▶ _Excerpted records_
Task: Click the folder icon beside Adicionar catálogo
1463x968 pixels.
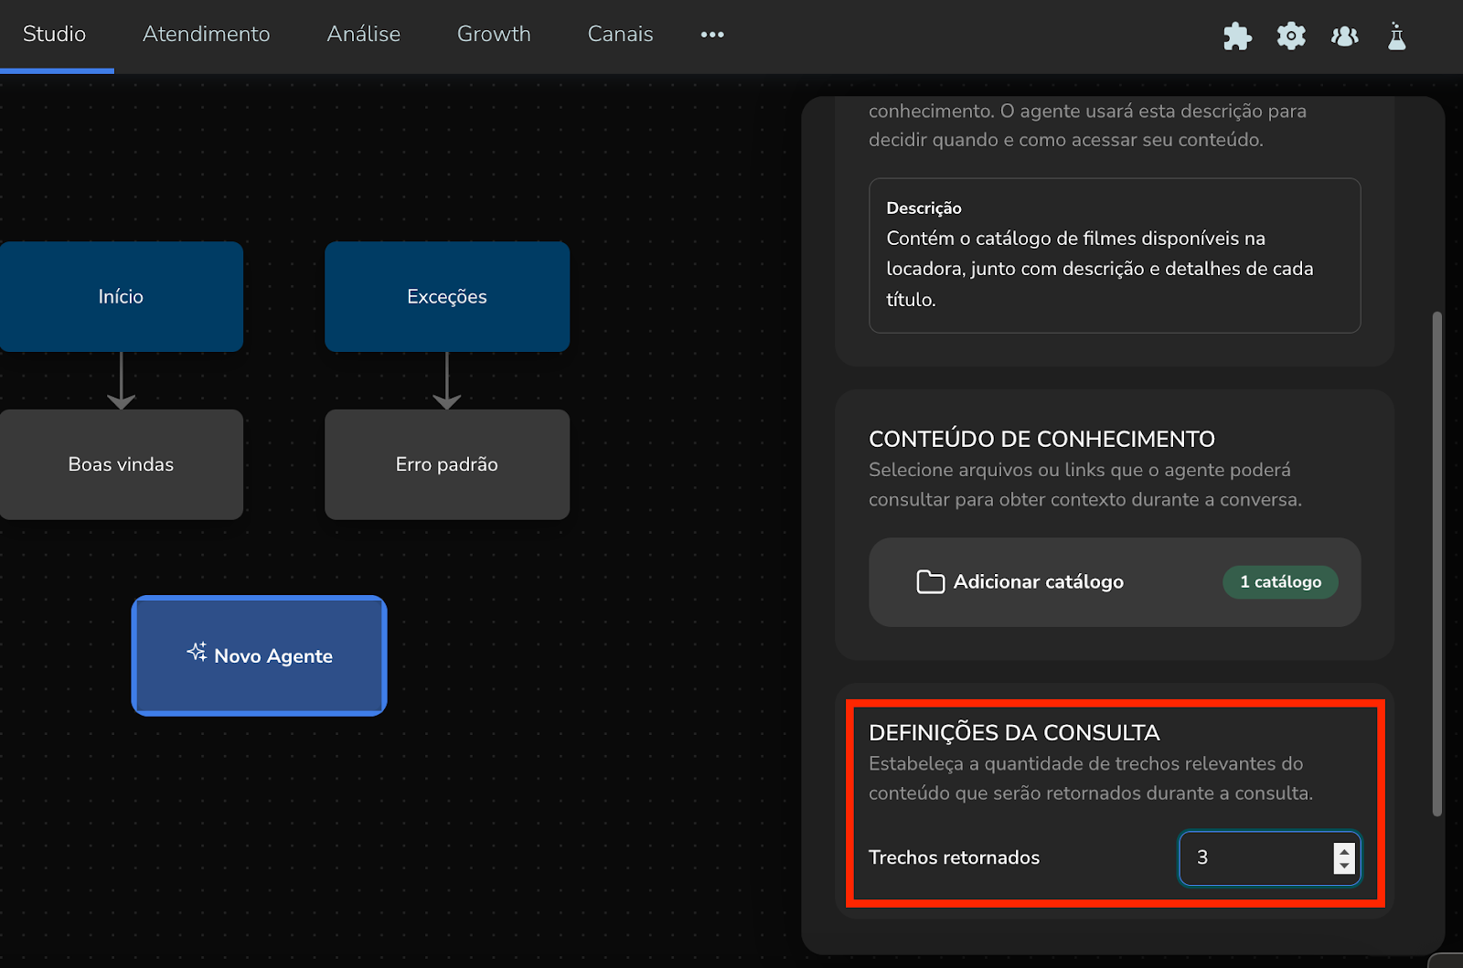Action: coord(930,582)
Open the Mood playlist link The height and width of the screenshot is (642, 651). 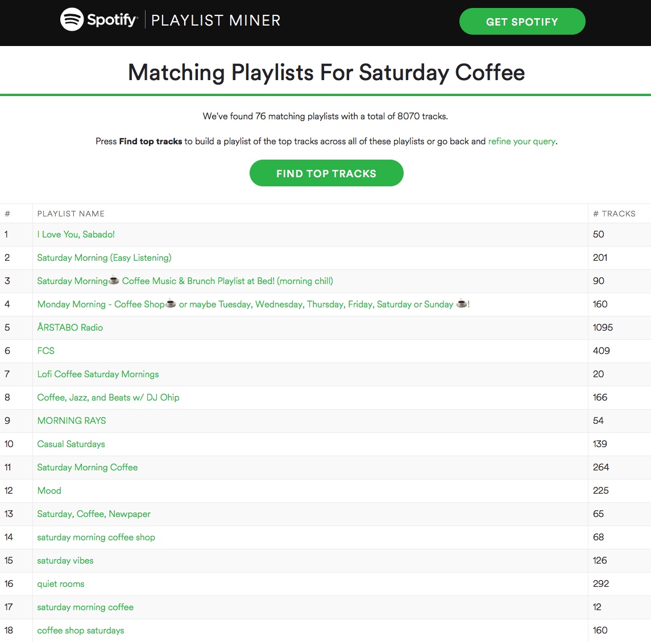49,490
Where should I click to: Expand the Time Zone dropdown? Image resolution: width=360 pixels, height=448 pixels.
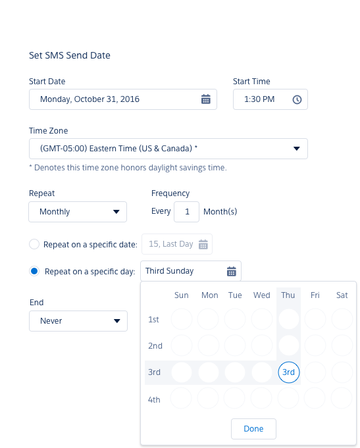(x=168, y=149)
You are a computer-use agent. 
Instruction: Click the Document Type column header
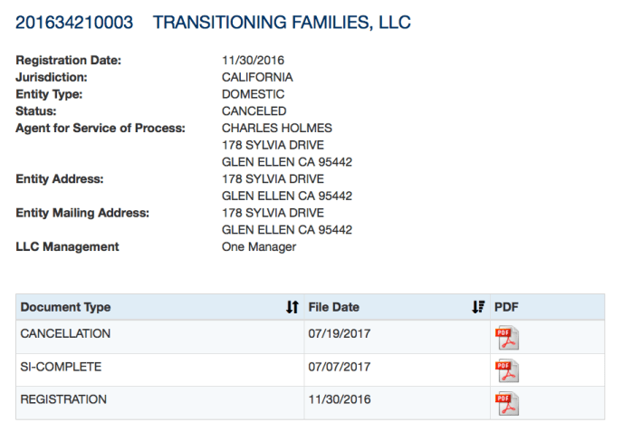tap(66, 308)
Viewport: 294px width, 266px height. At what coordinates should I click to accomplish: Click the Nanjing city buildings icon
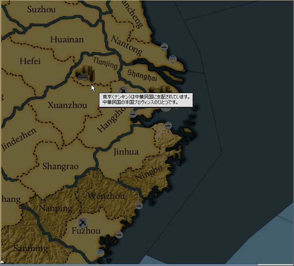(84, 73)
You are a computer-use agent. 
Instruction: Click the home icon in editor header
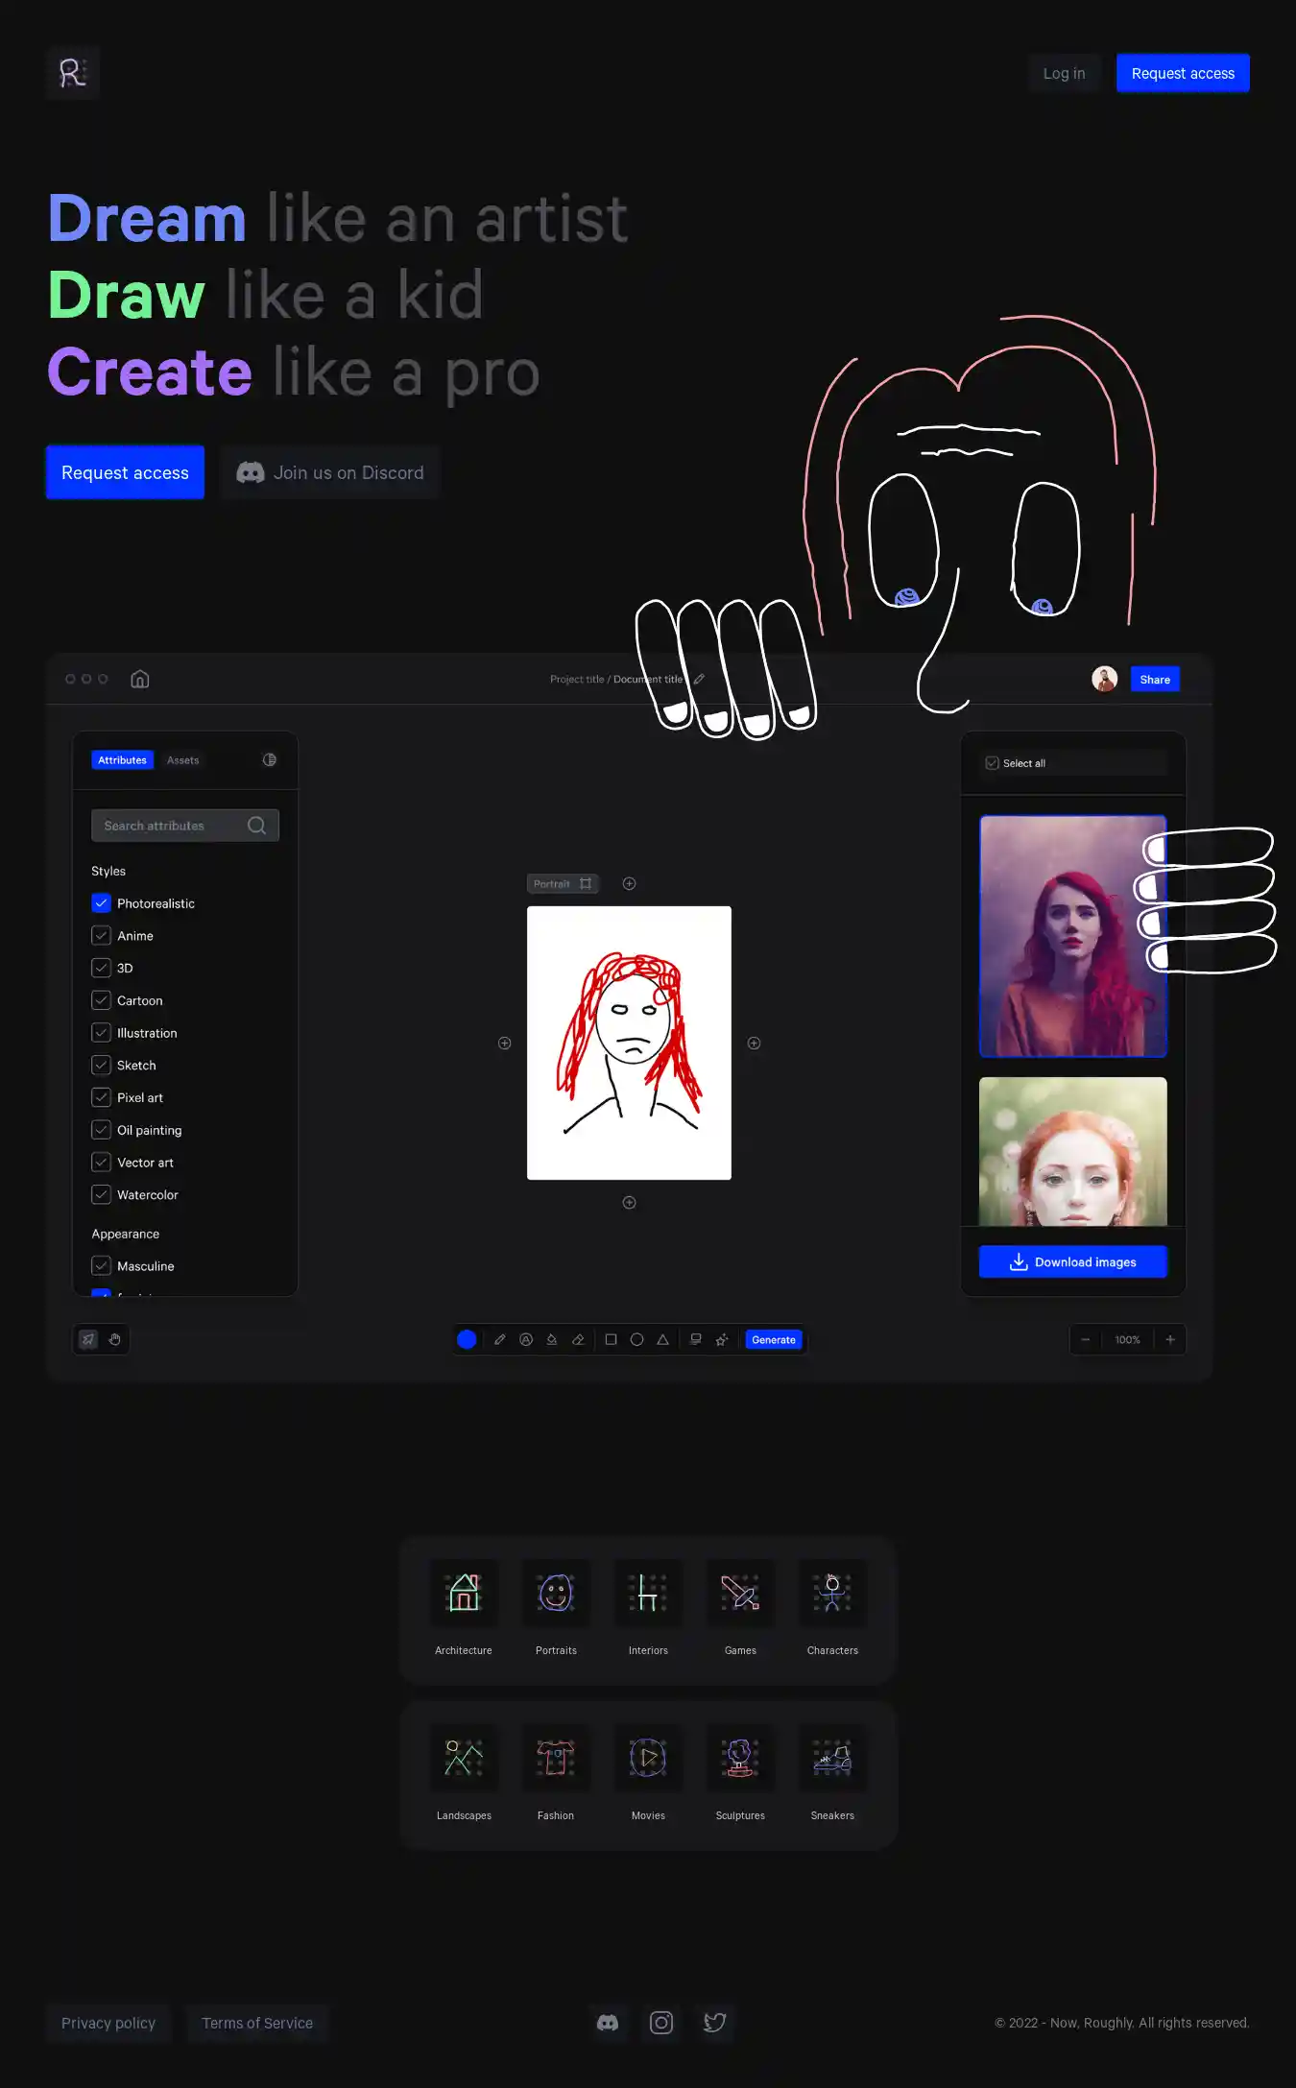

▶ _Task statement_
Starting from the line that has "Viewport: 294px width, 266px" and ending at the last line of the material above, every line should be output exactly; pictures are dropped and nothing else appears.

▶ _Answer space_
Viewport: 294px width, 266px height. At what coordinates should I click to accomplish: Click the Nanjing city buildings icon
(84, 73)
You are a computer-use agent. 
Instruction: Click the home icon in editor header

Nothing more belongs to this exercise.